**Given task**
Please recast the lines as a Markdown table with columns titled Row and Line, numbering each row and leaving out blank lines. Include only the lines starting with the one containing "The width and" and going on through the one containing "Action: (x=224, y=145)", and leave the pictures out of your answer.

---------- Material provided

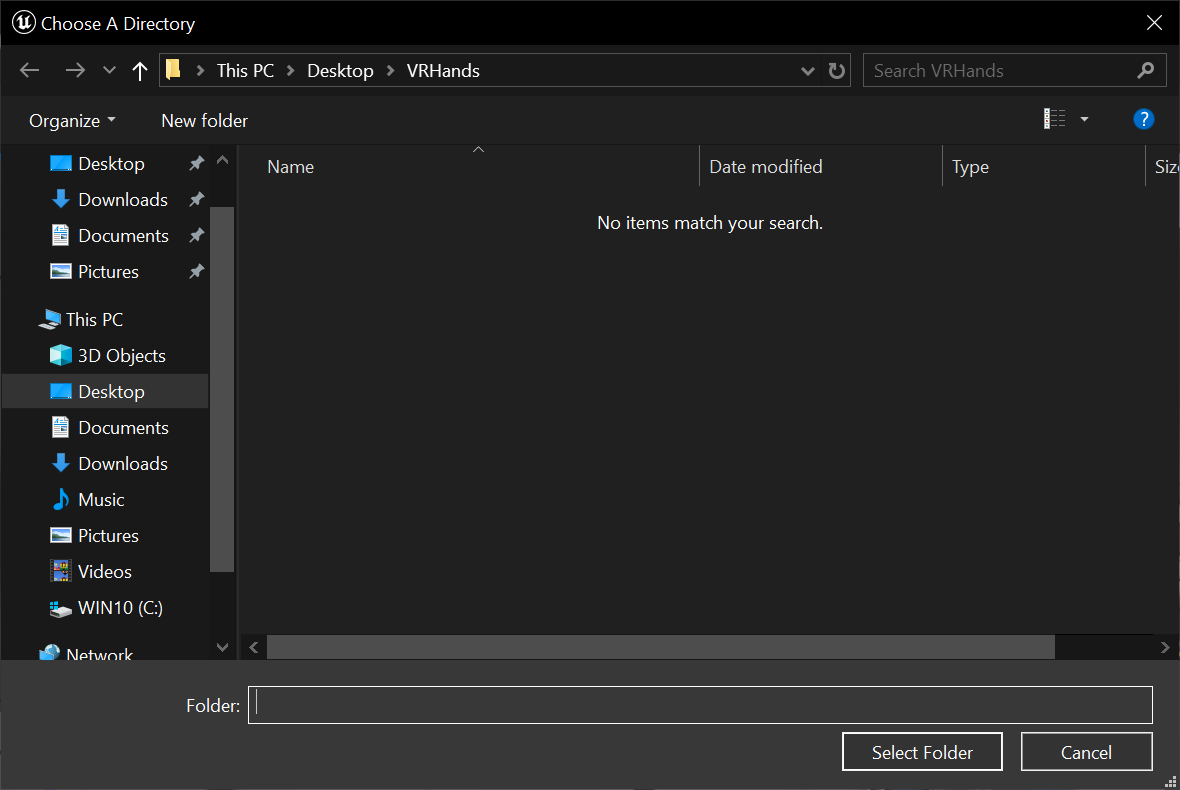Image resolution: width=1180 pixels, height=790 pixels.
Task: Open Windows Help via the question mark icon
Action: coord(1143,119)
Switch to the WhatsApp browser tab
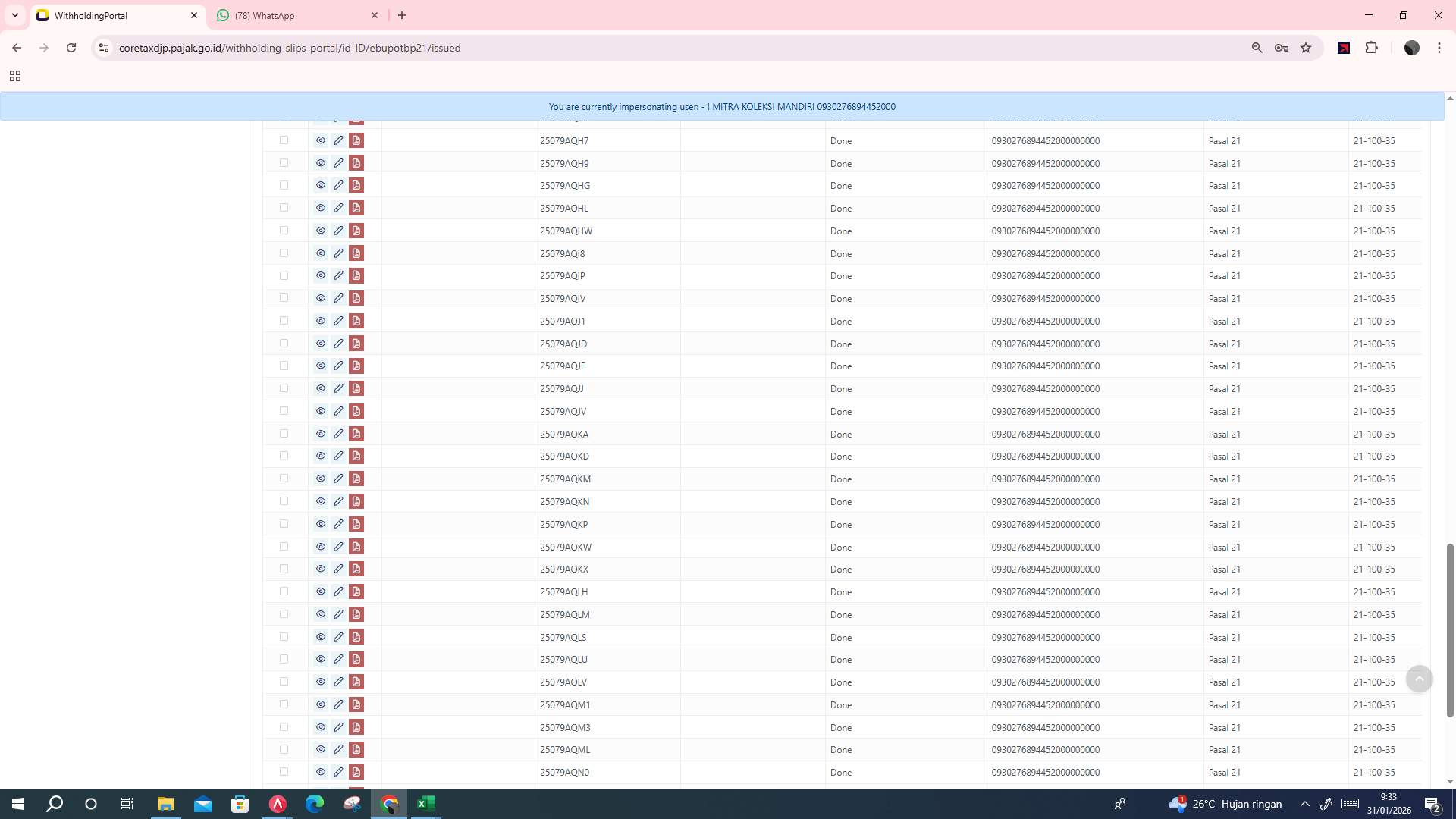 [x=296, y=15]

--------------------
---------- Material provided

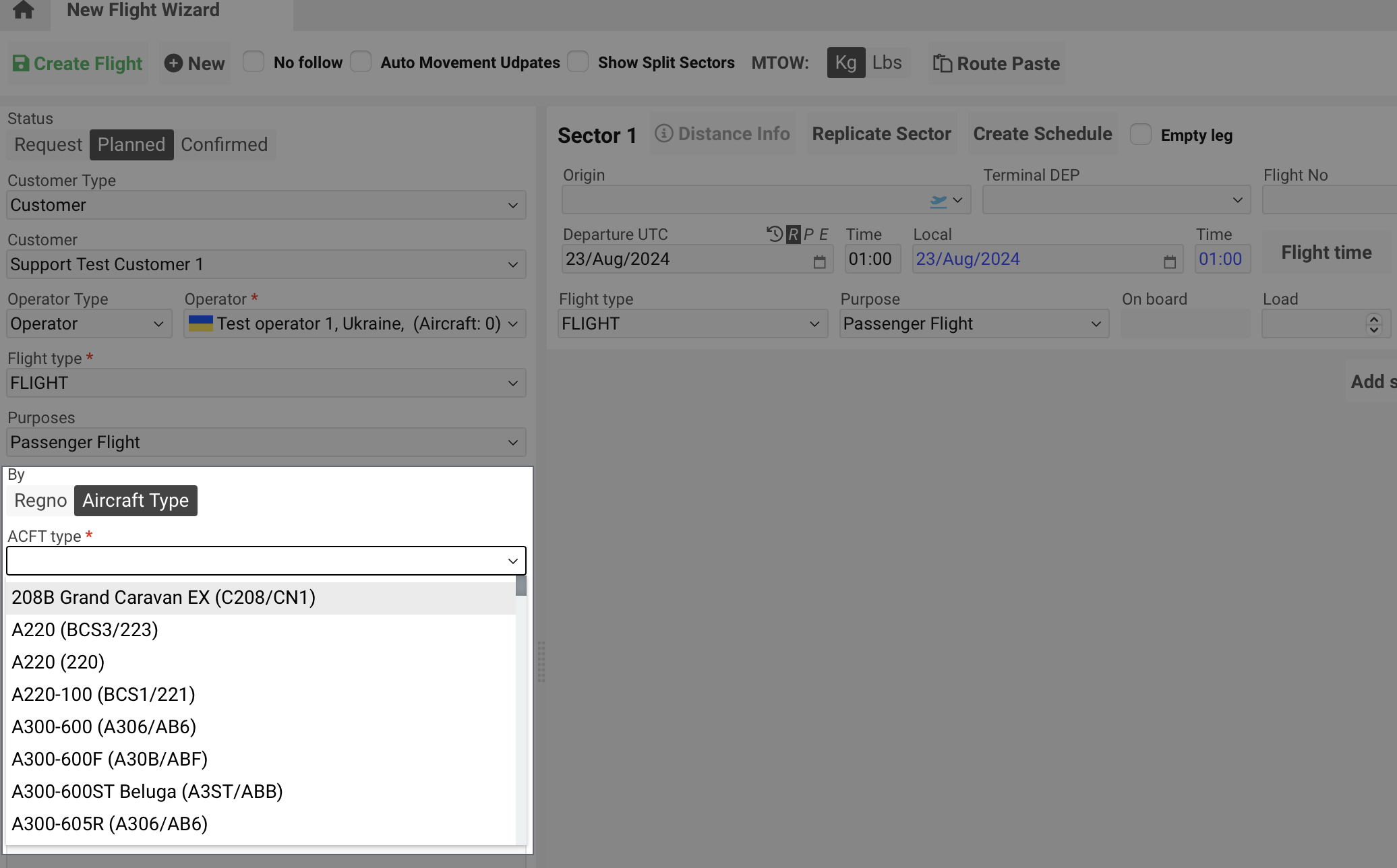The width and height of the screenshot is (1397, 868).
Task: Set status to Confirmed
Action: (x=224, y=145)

--------------------

**Exercise answer**
| Row | Line |
|---|---|
| 1 | The width and height of the screenshot is (1397, 868). |
| 2 | Task: Set status to Confirmed |
| 3 | Action: (x=224, y=145) |